DIRECTION A :: Return the stretch of the interview that runs from "DSTZach: Do you" to "perfect plague me.", copied word for word.

DSTZach: Do you have a favorite character to draw?
Young: I really like drawing Cyclops, because I like to see how ridiculous I can make his giant visor. He’s always pretty fun. I like drawing Spider-Man because I like messing with his eye expressions, which on a big-head, little-body character just looks funny. It changes a lot. Deadpool is pretty fun, because you can always go pretty extreme with that character. I think they’re all pretty fun. The only one I don’t like drawing is Iron Man. Armor and things that need to look perfect plague me.
DSTZach: Which do you prefer, writing or illustrating? Or the ability to do both together?
Young: I love doing both together. It’s been a long time since I just did a job, where I had to take somebody else’s idea and illustrate it for them. I just don’t do that much anymore, I haven’t done that in years and years. So for me, drawing is writing as well. I feel like I’ve failed a cover if I just do an action pose. It’s like I couldn’t come up with an idea. But mostly I feel like drawing is writing even if I don’t put words in it, because I’m trying to tell some sort of a story even in that one image. It really depends. Drawing is really fun, but it takes much longer to get to your idea, to get to the finish. Writing is so fun right now, because it’s been a new challenge for me these last six or seven years. And it’s refreshed my love of collaboration. Being the artist, I was at the end of that collaboration line for so long. It stopped with me and my colorist. Being on the other side of it, it’ so exciting to hand in a script and see what Humberto Ramos brings back, or Jorge Carona or Aaron Conley, and your mind’s blown. So that part’s fun. I didn’t realize that was a part of the artistic process I’d been missing all these years, was to come up with an idea and see someone else’s interpretation of the idea and be like “That’s amazing!” So it’s a little bit of both, and it changes depending on the day, I think.
DSTZach: Did you ever think that you would be working on a project with Neil Gaiman?

DIRECTION B :: How many lines in the records below contain the string "Image"? Case counts. Reply with the number alone.

GIVEN DATA ::
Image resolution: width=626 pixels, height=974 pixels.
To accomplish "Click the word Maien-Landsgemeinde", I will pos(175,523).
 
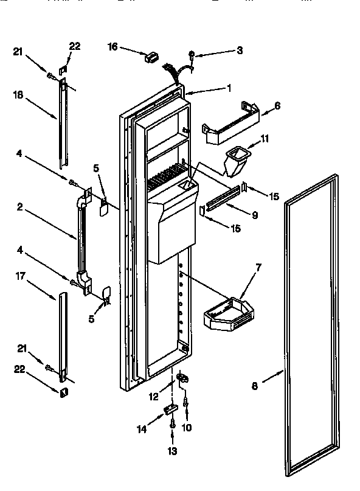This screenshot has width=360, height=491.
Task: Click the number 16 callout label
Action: pyautogui.click(x=112, y=46)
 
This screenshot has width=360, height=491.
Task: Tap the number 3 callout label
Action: pyautogui.click(x=240, y=50)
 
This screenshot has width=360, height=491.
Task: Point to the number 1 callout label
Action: pyautogui.click(x=229, y=88)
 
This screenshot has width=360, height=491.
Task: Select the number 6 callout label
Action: pyautogui.click(x=277, y=105)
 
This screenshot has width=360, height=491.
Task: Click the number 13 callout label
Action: pyautogui.click(x=172, y=451)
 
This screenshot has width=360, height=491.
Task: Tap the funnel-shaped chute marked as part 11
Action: pyautogui.click(x=234, y=161)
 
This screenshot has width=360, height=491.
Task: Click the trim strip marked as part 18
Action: pyautogui.click(x=63, y=125)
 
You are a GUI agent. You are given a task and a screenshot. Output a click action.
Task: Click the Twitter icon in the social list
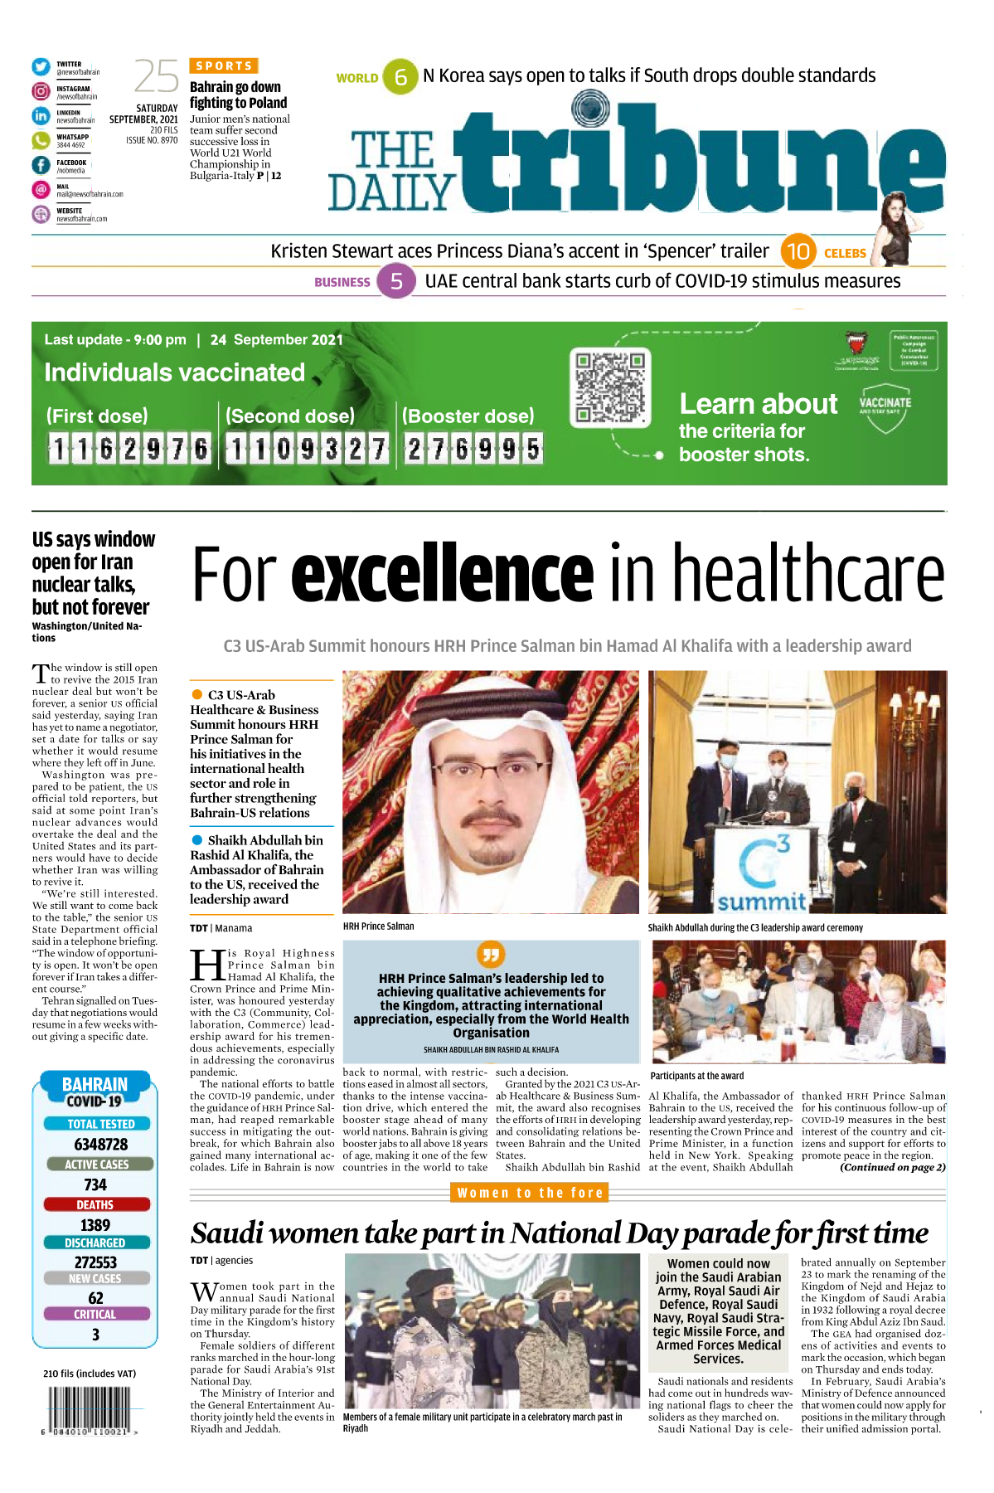click(41, 67)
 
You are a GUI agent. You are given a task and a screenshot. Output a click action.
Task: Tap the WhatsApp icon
click(41, 140)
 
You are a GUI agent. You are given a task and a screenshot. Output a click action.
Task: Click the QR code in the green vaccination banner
click(610, 387)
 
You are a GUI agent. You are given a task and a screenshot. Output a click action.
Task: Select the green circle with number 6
click(401, 77)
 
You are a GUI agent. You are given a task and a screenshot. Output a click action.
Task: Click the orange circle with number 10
click(798, 251)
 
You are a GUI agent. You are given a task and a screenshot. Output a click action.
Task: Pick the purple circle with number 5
click(396, 282)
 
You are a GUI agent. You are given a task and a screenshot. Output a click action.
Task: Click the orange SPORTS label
click(224, 66)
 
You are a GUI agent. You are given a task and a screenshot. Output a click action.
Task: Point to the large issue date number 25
click(156, 77)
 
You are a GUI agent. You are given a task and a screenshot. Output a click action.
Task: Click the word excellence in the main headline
click(442, 573)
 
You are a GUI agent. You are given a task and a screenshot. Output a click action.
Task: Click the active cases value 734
click(95, 1184)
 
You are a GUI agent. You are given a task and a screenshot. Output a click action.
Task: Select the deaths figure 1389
click(95, 1225)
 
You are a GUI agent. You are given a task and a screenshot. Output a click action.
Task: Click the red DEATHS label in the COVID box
click(95, 1204)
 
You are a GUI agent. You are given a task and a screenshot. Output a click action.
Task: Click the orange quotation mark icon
click(491, 954)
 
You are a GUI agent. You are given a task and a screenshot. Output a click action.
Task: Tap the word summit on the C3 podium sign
click(761, 902)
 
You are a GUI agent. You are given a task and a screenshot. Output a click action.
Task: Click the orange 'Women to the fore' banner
click(531, 1193)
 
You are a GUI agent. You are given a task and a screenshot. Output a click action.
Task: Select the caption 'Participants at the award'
click(696, 1076)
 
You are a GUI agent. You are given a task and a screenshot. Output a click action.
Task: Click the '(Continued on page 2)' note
click(893, 1167)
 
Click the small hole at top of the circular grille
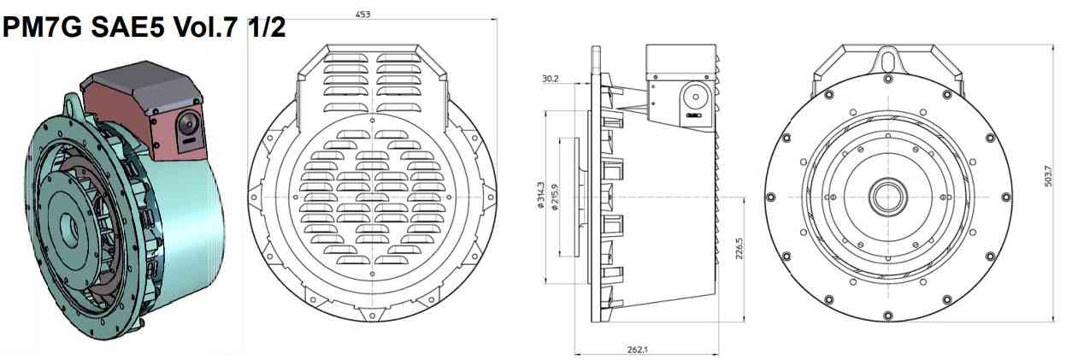(x=373, y=121)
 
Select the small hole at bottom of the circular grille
(x=373, y=274)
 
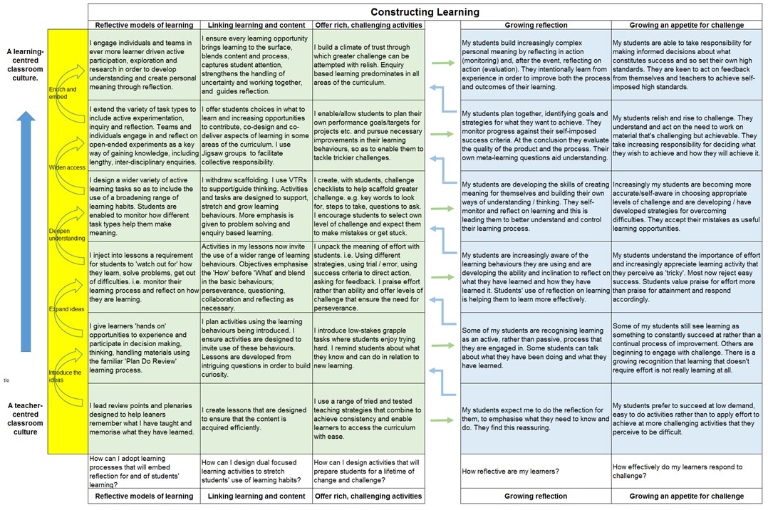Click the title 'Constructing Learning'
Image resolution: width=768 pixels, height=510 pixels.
(425, 12)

FULL OUTPUT A ::
DSTZach: Do you have a favorite character to draw?
Young: I really like drawing Cyclops, because I like to see how ridiculous I can make his giant visor. He’s always pretty fun. I like drawing Spider-Man because I like messing with his eye expressions, which on a big-head, little-body character just looks funny. It changes a lot. Deadpool is pretty fun, because you can always go pretty extreme with that character. I think they’re all pretty fun. The only one I don’t like drawing is Iron Man. Armor and things that need to look perfect plague me.

FULL OUTPUT B :: 2